* Start Records for this task *
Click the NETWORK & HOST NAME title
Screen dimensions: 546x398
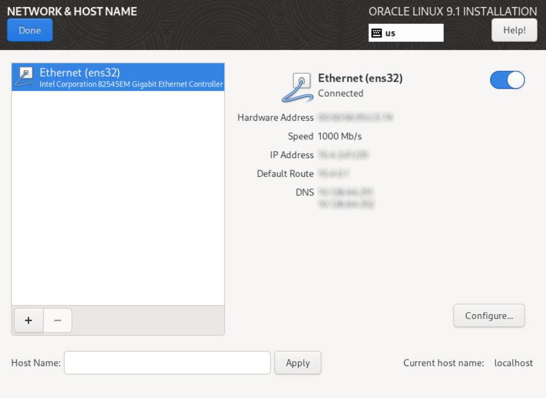click(72, 11)
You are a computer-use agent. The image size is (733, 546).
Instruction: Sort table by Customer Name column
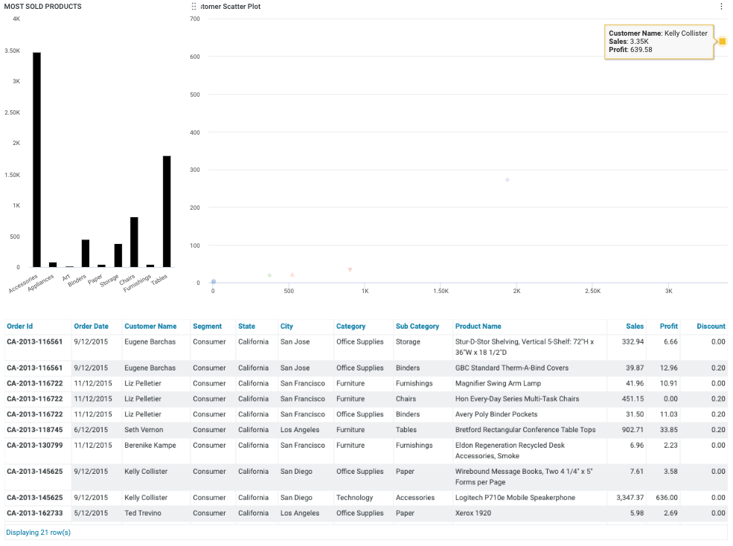[150, 327]
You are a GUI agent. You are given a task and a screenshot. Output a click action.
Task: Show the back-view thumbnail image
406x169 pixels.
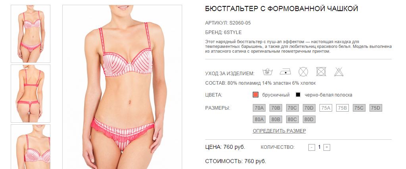31,93
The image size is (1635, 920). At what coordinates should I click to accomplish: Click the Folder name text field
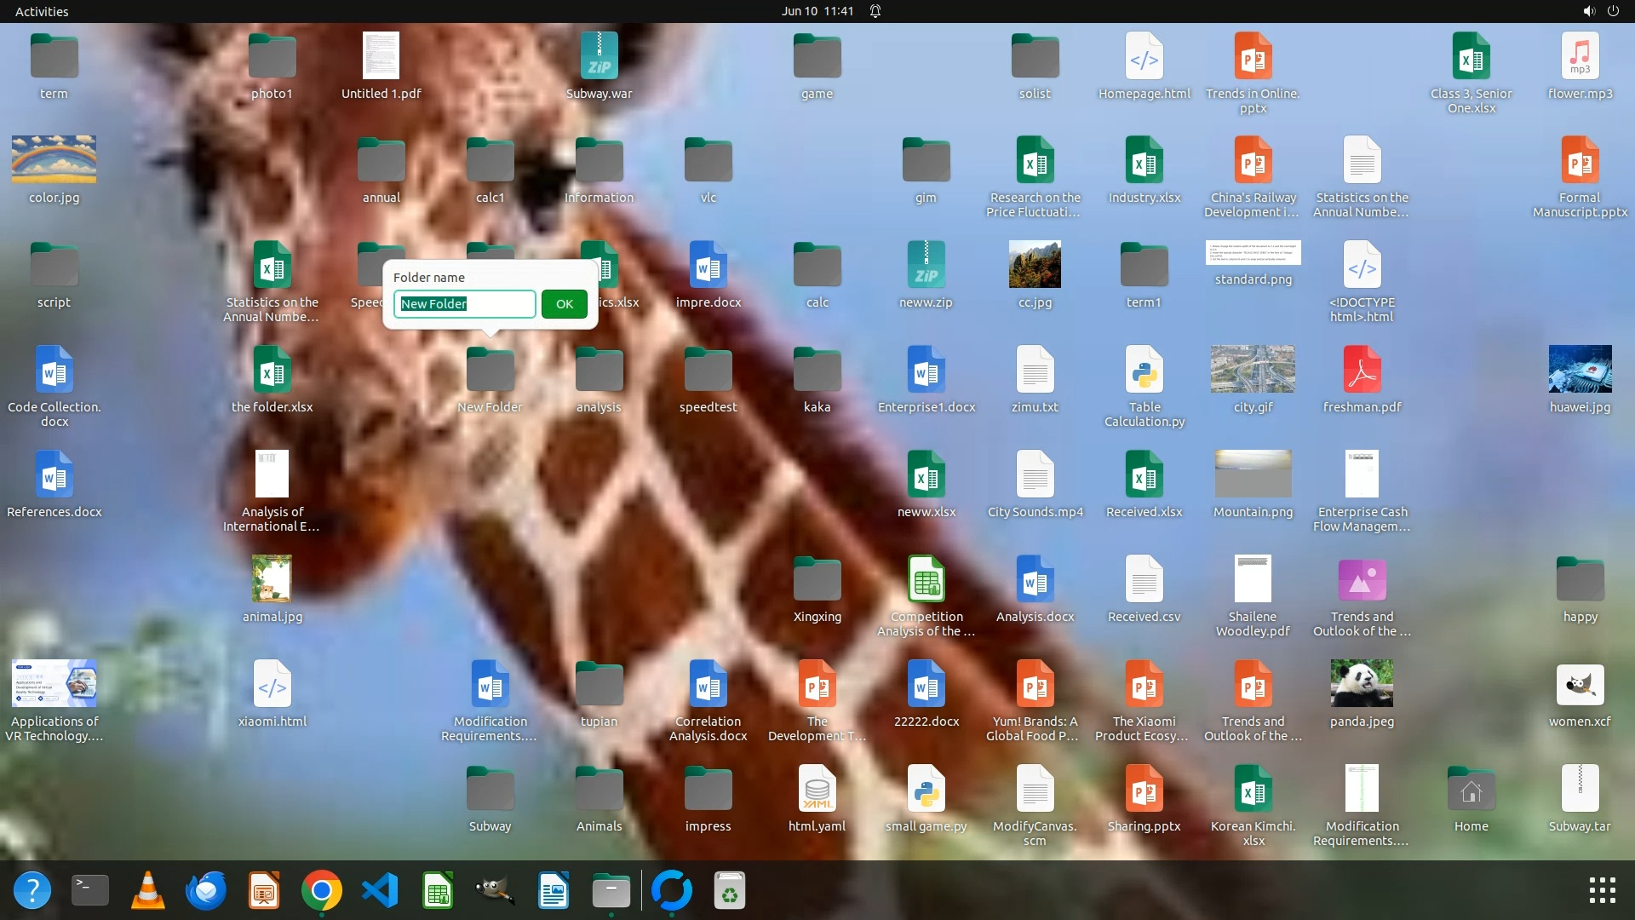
* End Records for this task *
_Short problem_: Report each line of the entries that contains the word "image". Case counts.

_Final answer_:
You are a computer-use agent. The image size is (733, 546).
Task: Show the back-view thumbnail image
The image size is (1635, 920). At what coordinates should I click to accomplish: Click the Folder name text field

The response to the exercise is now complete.